Work order: Every line of the records below that holds the word "will" should be copied out.

Pixel coordinate grounding data:

━━━━━━━━━━━━━━━━━━━━

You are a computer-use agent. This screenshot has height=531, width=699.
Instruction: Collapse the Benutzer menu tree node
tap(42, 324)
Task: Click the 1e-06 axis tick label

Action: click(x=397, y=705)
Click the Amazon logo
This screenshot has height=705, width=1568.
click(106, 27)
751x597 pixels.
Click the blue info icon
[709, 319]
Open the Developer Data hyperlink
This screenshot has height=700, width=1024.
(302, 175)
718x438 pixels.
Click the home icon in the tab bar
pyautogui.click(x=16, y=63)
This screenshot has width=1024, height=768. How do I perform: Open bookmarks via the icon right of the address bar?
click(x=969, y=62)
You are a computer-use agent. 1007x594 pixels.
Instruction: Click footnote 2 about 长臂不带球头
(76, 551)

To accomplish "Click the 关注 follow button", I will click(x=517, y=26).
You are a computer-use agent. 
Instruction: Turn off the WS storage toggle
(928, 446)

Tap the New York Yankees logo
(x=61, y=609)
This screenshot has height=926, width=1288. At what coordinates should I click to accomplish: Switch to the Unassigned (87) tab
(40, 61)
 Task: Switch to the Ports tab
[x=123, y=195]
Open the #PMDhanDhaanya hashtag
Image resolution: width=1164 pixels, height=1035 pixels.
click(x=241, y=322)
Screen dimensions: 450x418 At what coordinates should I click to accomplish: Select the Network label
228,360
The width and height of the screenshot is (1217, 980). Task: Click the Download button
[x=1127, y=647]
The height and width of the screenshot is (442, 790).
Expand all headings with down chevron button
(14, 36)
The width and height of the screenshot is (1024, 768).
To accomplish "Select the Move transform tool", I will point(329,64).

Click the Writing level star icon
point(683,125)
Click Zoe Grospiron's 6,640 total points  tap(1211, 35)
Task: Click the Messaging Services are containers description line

━━━━━━━━━━━━━━━━━━━━

Response area:
To accomplish "Click the 关注 follow button", I will click(x=517, y=26).
To accomplish "Select the Move transform tool", I will point(329,64).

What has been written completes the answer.